Chennai Floods

Chennai floods are not a natural disaster – they've been created by unrestrained construction

The infrastructure of big commerce has replaced the infrastructure to withstand natural shocks.

Tamil Nadu Chief Minister J Jayalalithaa's response to the floods in Tamil Nadu is frightening. A report in NDTV quotes her as saying, “Losses are unavoidable when there's very heavy rain. Swift rescue and relief alone are indicators of a good government.” These words are intended to normalise a human-made disaster, and gloss over the pathology of urban development under successive administrations.

It is quite usual for politicians and civic officials to blame so-called unprecedented rains for the civic and humanitarian crisis each monsoon brings, and decouple development from disaster. But unprecedented rains occur quite regularly in Chennai. As a city on the high-energy coast facing the Bay of Bengal, Chennai is no stranger to heavy rains and cyclonic storms. Chennai has experienced particularly heavy rains roughly once every 10 years – 1969, 1976, 1985, 1996, 1998, 2005, 2015.


Sathyabama University was constructed in a water body on Old Mahabalipuram Road.


In fact, at 235 mm, last weekend's rainfall is not even the big daddy of big rains. The Nungambakkam rain gauge recorded 270 mm on October 27,  2005; 280 mm in 1969, and 450 mm in November 1976.

Even in 1976, Adyar overflowed its banks and invaded first-floor houses.

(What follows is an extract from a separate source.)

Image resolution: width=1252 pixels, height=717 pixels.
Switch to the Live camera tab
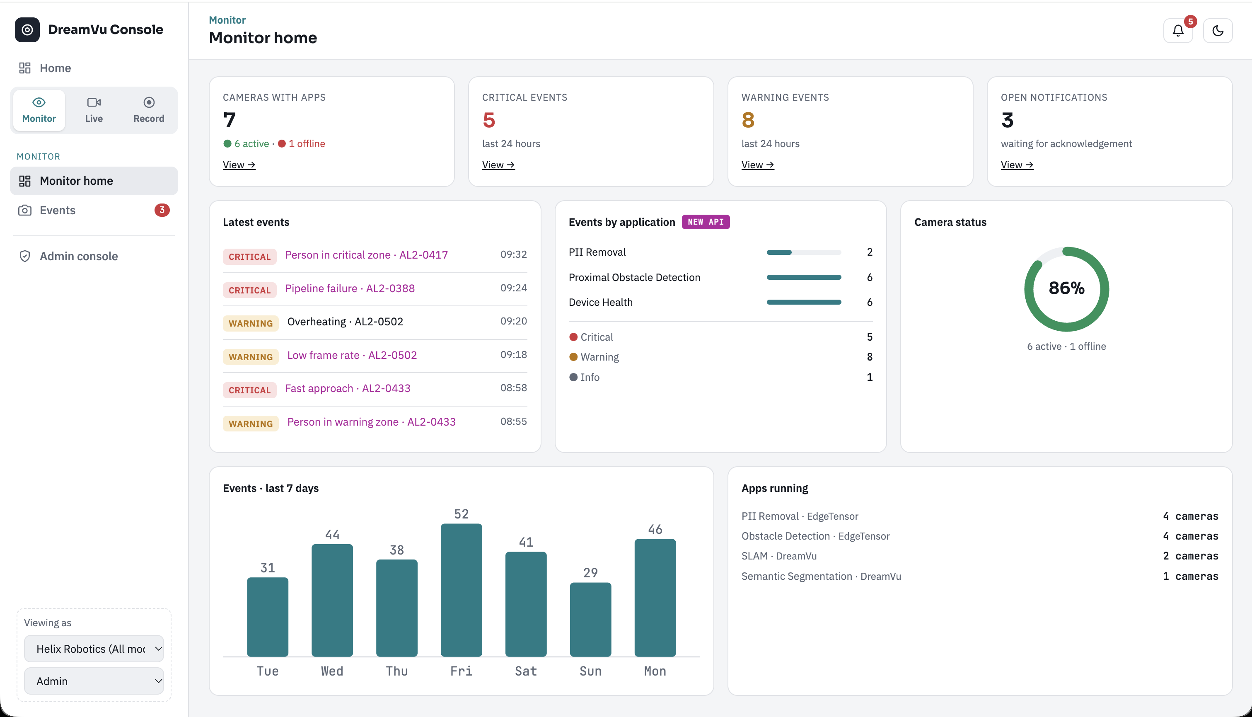[x=94, y=110]
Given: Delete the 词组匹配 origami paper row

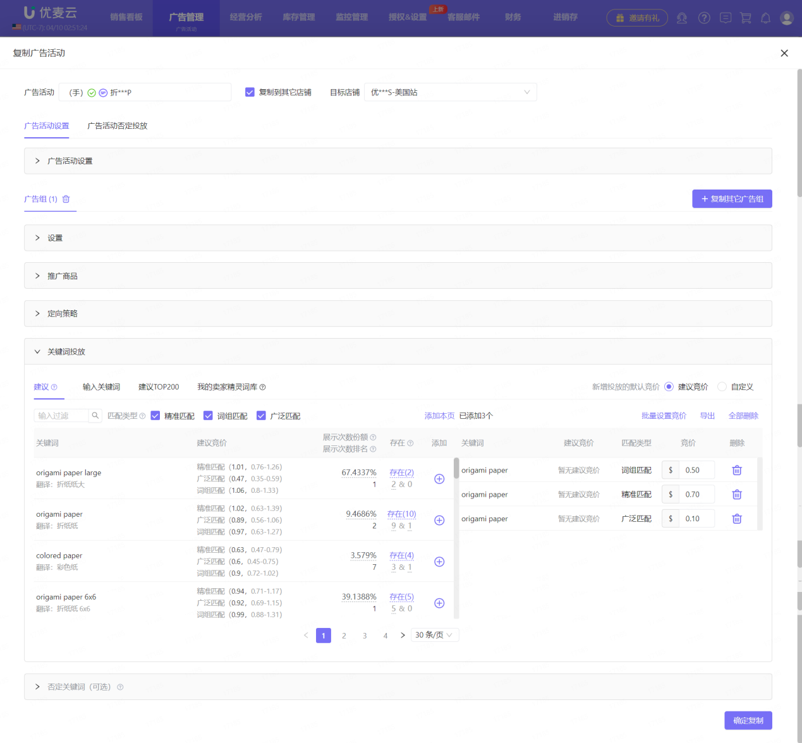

But those were the days when Chennai was derided for being an overgrown village, an underdeveloped aspirant to metropolitan status.

Today, Chennai has a host of expensive infrastructure aimed at ushering in a “Make in Chennai” boom – a brand-new (though leaky) airport built on the floodplains of the River Adyar, a sprawling bus terminal in flood-prone Koyambedu, a Mass Rapid Transit System constructed almost wholly over the Buckingham Canal and the Pallikaranai marshlands, expressways and bypass roads constructed with no mind to the tendency of water to flow, an IT corridor and a Knowledge Corridor consisting of engineering colleges constructed on waterbodies, and automobile and telecom SEZs and gated residential areas built on important drainage courses and catchments.


MRC Nagar 2001, Google Maps



MRC Nagar 2015, Google Maps


With every invitation to Make in Chennai, the city is unmaking itself and eroding its resilience to perfectly normal monsoon weather events. The infrastructure of big commerce has replaced the infrastructure to withstand natural shocks.

The 2015 disaster was not just avoidable; it was a direct consequence of decisions pushed for by vested interests and conceded by town planners, bureaucrats and politicians in the face of wiser counsel.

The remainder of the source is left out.